How do you find the nth term rule for 2, 10, 50, 250..?

Answer 1

Hint: Here we have to the nth term of the sequence. The sequence is an infinite sequence. First we have to determine the kind of a sequence and then we have a formula for the nth term and then by substituting the values we determine the solution for the question.

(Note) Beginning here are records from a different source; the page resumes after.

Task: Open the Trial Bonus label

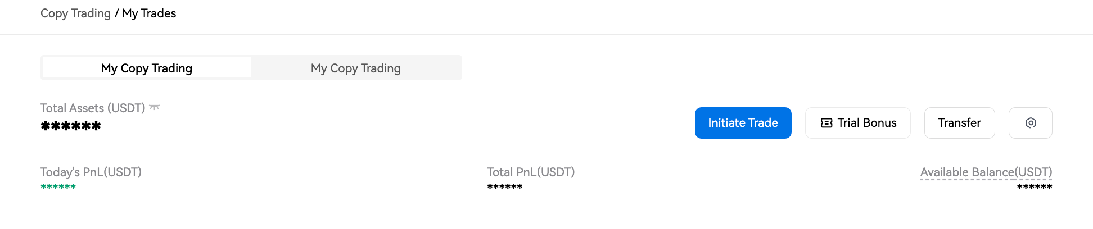Action: [x=866, y=123]
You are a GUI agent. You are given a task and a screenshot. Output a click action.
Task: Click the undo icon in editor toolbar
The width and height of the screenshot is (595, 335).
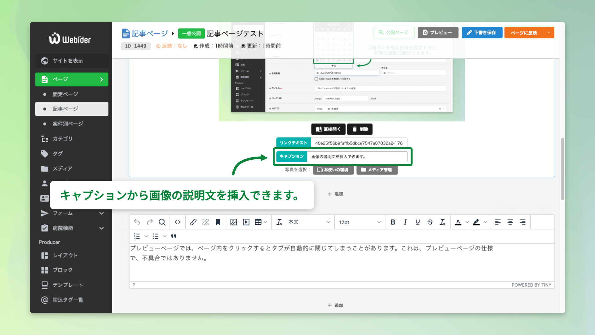pos(137,222)
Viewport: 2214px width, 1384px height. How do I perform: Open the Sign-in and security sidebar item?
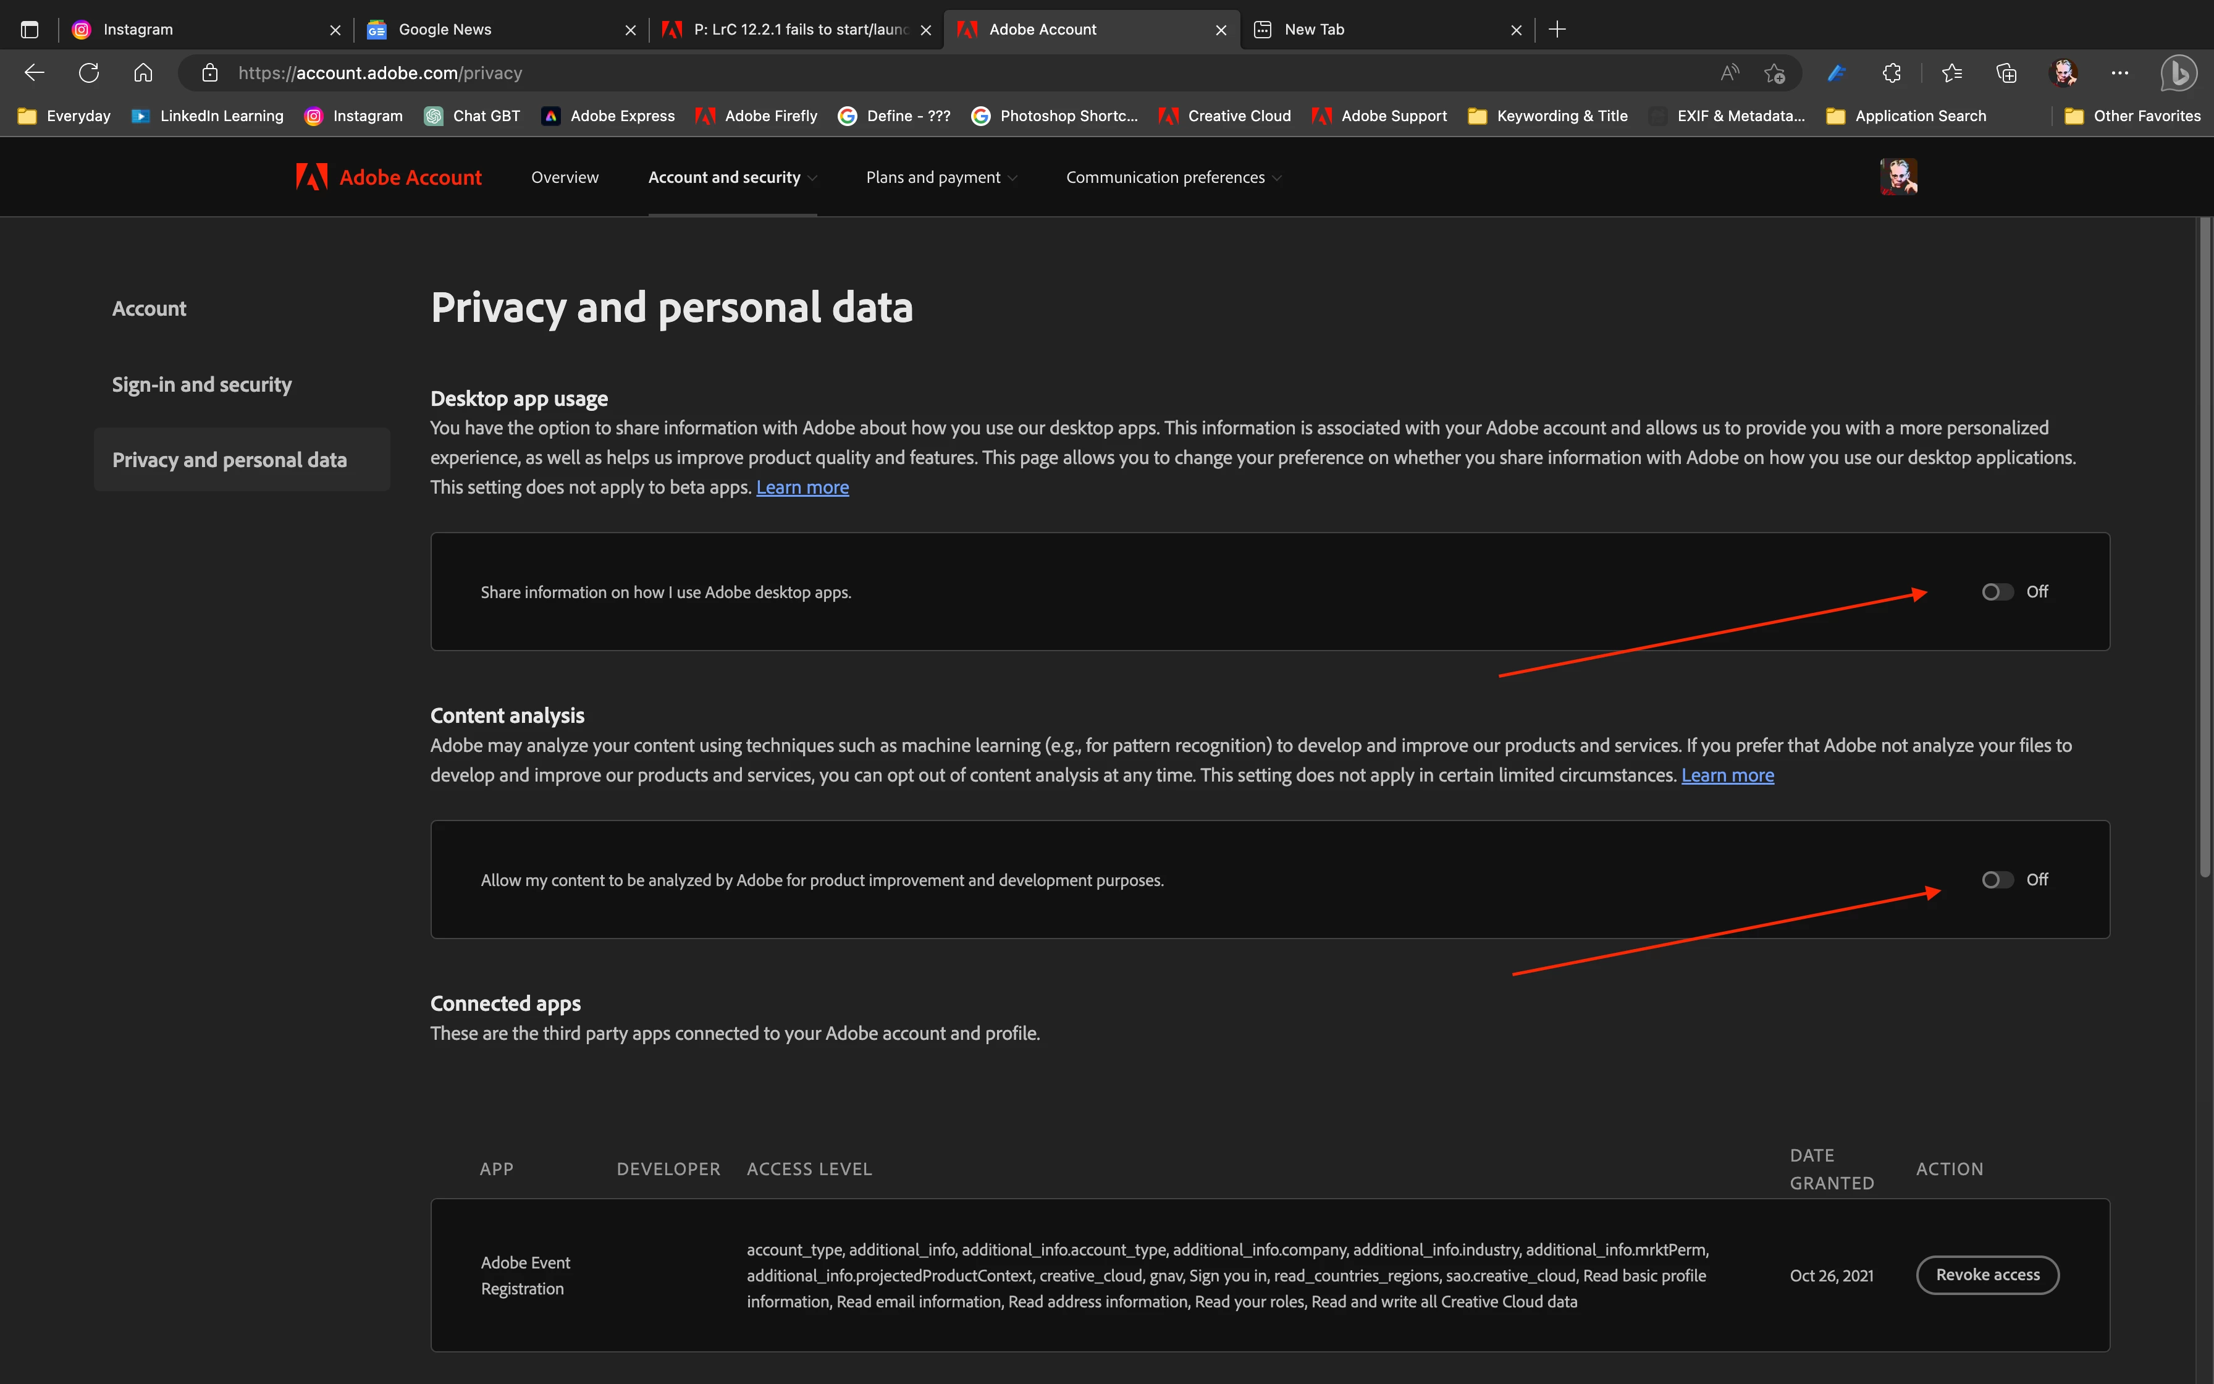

Complete step by step solution:
In mathematics we have three types of series namely, arithmetic series, geometric series and harmonic series. First we have to determine the kind of the sequence.Suppose if the sequence is an arithmetic sequence, then we have to check the common difference. The \[{a_1} = 2,\,\,{a_2} = 10,\,\,{a_3} = 50,\,{a_4} = 250\].

Let we determine the difference between first two terms \[{d_1} = {a_2} - {a_1} = 10 - 2 = 7\] and we determine the difference between the next two terms \[{d_2} = {a_3} - {a_2} = 50 - 10 = 40\]. Hence \[{d_1} \ne {d_2}\]. Therefore the given sequence is not an arithmetic sequence.

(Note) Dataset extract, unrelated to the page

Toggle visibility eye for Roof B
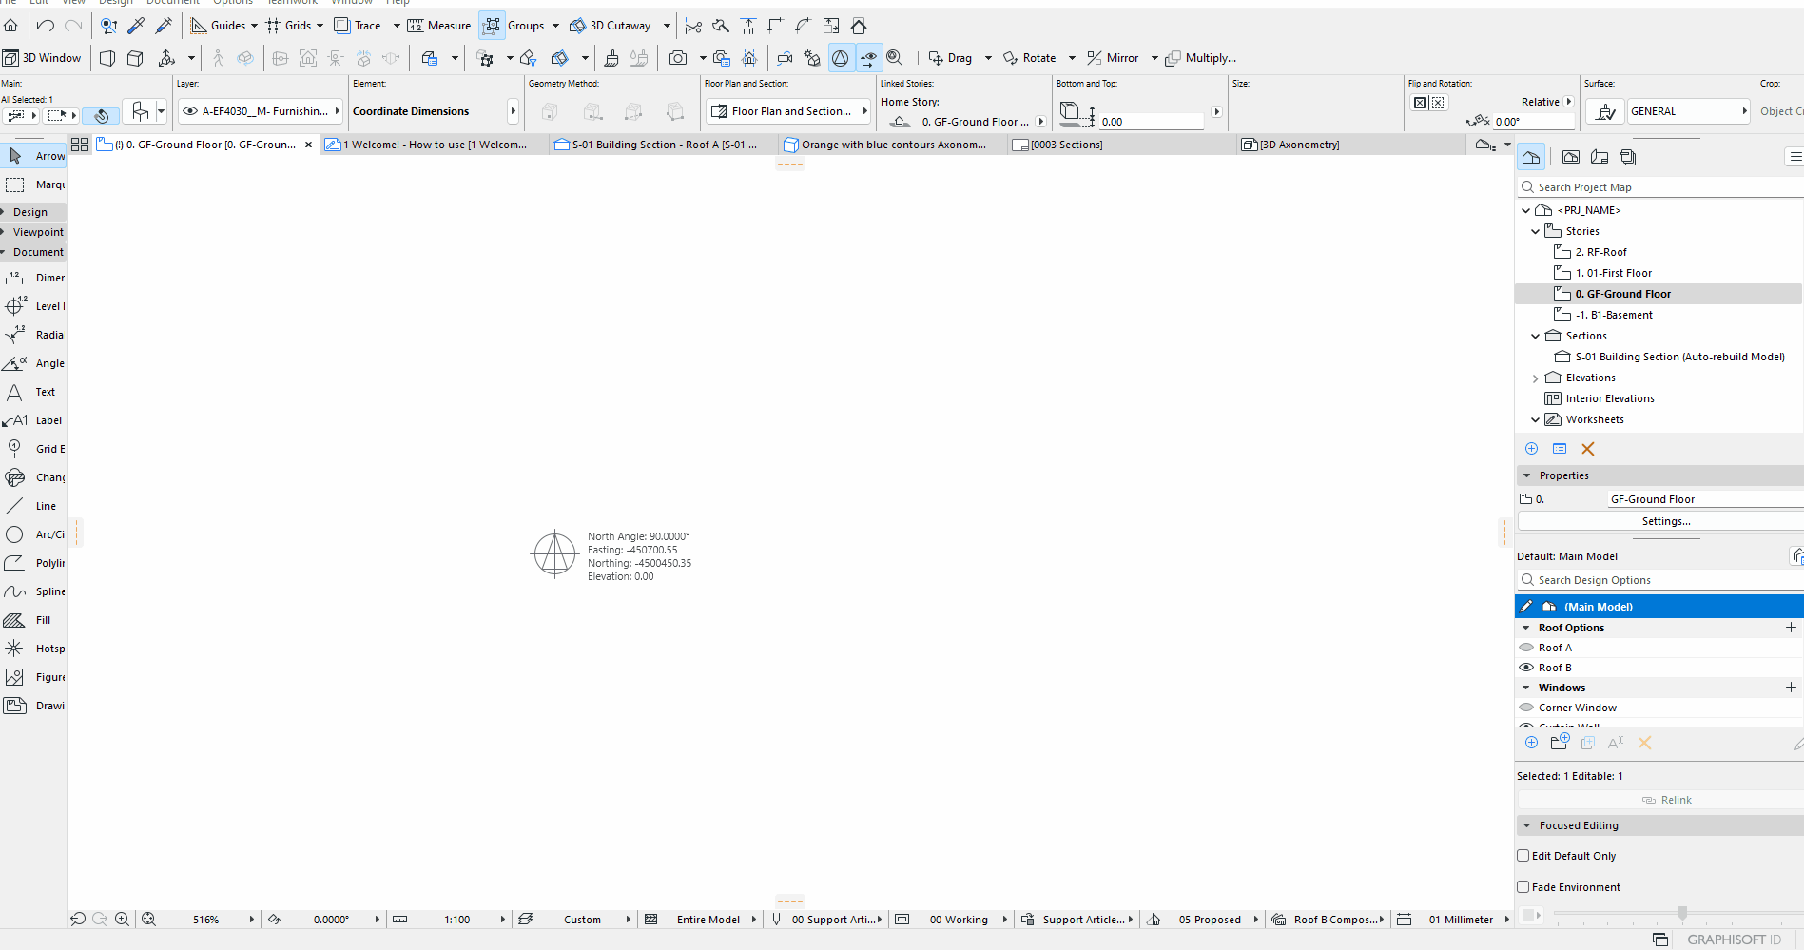 pos(1526,668)
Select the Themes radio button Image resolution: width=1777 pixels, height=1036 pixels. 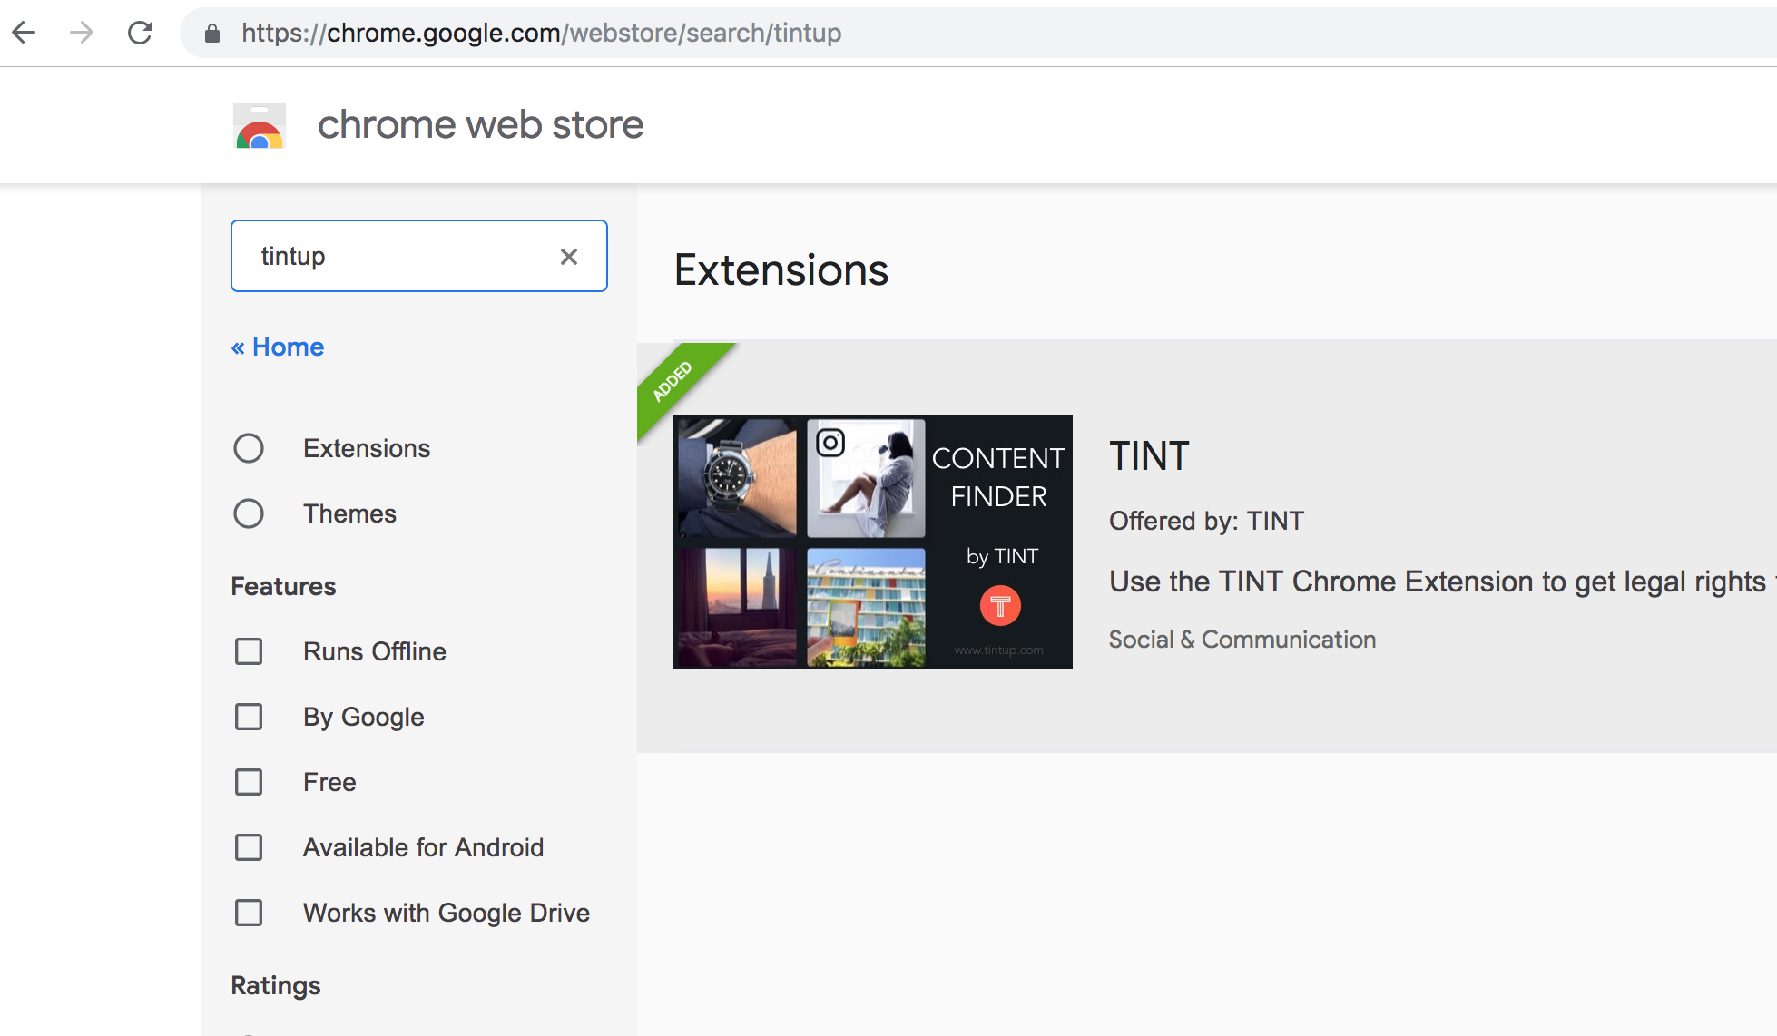click(249, 513)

Suppose if the sequence is a geometric sequence, then we have to check the common ratio. The \[{a_1} = 2,\,\,{a_2} = 10,\,\,{a_3} = 50,\,{a_4} = 250\].Let we determine the ratio between first two terms \[{r_1} = \dfrac{{{a_2}}}{{{a_1}}} = \dfrac{{10}}{2} = 5\] and we determine the difference between the next two terms \[{r_2} = \dfrac{{{a_3}}}{{{a_2}}} = \dfrac{{50}}{{10}} = 5\]. Hence \[{r_1} = {r_2}\]. Therefore the given sequence is a geometric sequence.

The geometric series is defined as the series with a constant ratio between the two successive terms. The finite geometric series is generally represented as \[a,ar,a{r^2},...,a{r^n}\], where $a$ is first term and $r$ is a common ratio. The nth term of the given sequence is given by \[{T_n} = a{r^{n - 1}}\], where \[{T_n}\]represents the nth term. The \[a\] is the first term and it is 2. The \[r\] is a common ratio and it is 5.

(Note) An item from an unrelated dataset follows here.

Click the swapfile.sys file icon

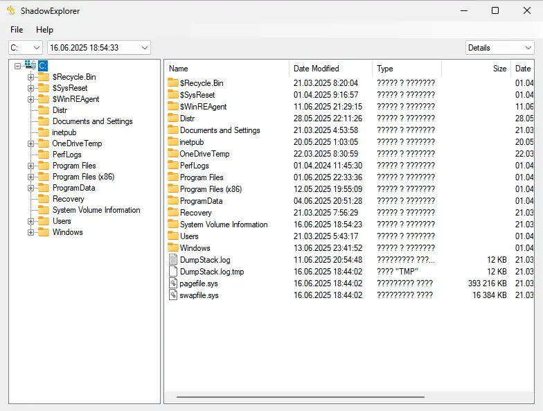coord(173,295)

Therefore the nth term is given by \[{T_n} = {2.5^{n - 1}}\] or \[{T_n} = \dfrac{2}{5}({5^n})\].

Note: We must know about the geometric progression arrangement and it is based on the first term and common ratio. The common ratio of the geometric progression is defined as \[\dfrac{{{a_2}}}{{{a_1}}}\] where \[{a_2}\] represents the second term and \[{a_1}\] represents the first term. The sum of $n$ terms is defined on the basis of common ratio.